My hair stuck out of the messy pony tail I’d pulled back as I dragged my weary body out of bed that morning. Not a stitch of makeup adorned my face, and there was either mashed pumpkin or my son’s poop on the sleeve of my sweatshirt.

And there stood Nora, my Type A, ever particular four-year old, lamenting the unthinkable: Mama forgot to cut the peel off her apple.

I wanted to scream. Or pull out my hair. Or plop down onto the floor and cry alongside my daughter.

https://pixabay.com/en/housewife-multitasking-woman-23868/

Parenting Ideals and Reality Checks

I used to think parenting would fall neatly into my Type A, semi-controlled life. Organized. Ordered.

I observed families and thought, “I won’t be the mom who lets her kids go to the store in their PJs. They’ll never leave the house with dirty faces or looking like they just rolled out of bed. Or survived a tornado.”

My kids will behave on the playground. Never throw fits about leaving. They won’t hit or bite unsuspecting little co-horts.

Dinners will be gourmet, meals well-balanced. Mac ‘n cheese or frozen pizzas? Ha, never.
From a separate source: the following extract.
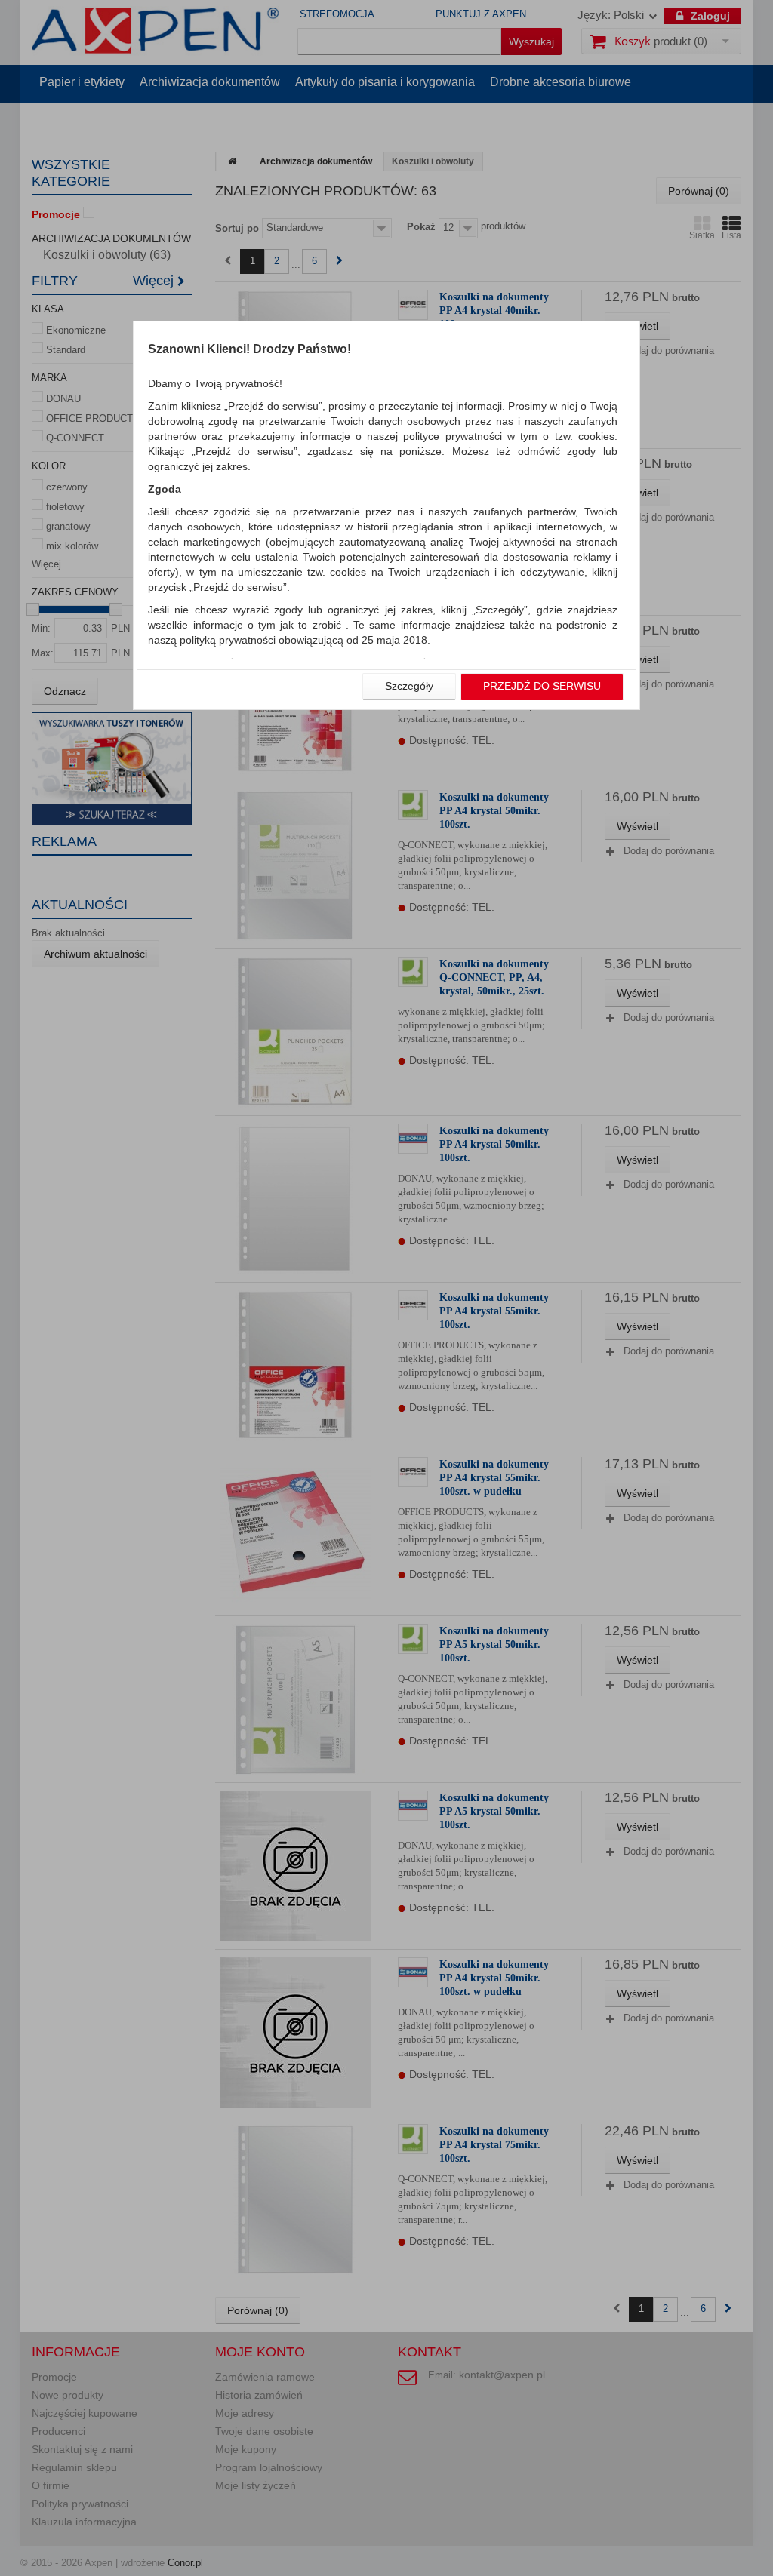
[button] (409, 686)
The house will be clean and well-kept. No piles of dishes in the sink or laundry on the floor. The kids will clean up after themselves, and we’ll never go to bed with a mess left for tomorrow.

Our house will feel tranquil. Can’t you hear the soft, classical music in the background? No screaming, bickering, tattle-telling, or whining. Especially not whining…

I’m not sure who ransacked my life.

Someone replaced my darling children with two hooligans who hit each other and bite when they argue. Screaming is the background music we live by most days.

My kitchen floor always needs to be swept, except when my socks have already attracted every piece of half-eaten food from beneath the table. My kids randomly peel off articles of clothing and leave them strewn about the house. So, I guess at least I don’t have piles of laundry on the floor. Just pieces. And naked children running around.

My daughter’s waist-length, gorgeous brown hair is usually in a tangled mess. Half the time I forget to brush it before we leave the house. Sometimes I’m at church and look down at my son’s face, only to realize he has breakfast and his own boogers caked onto his pudgy cheeks.

We went grocery shopping in PJs last week.

And we ate cereal for dinner.

And so, to my fellow parents, the gladiators of the arena we call family life: hang in there. Let yourself laugh when you want to cry. Go ahead. Punch your pillow when you can’t scream, because you’d wake the baby.

And make sure that at some point today you stop. Admire the little hooligans who stole your ordered life and filled your heart with more love than you thought possible.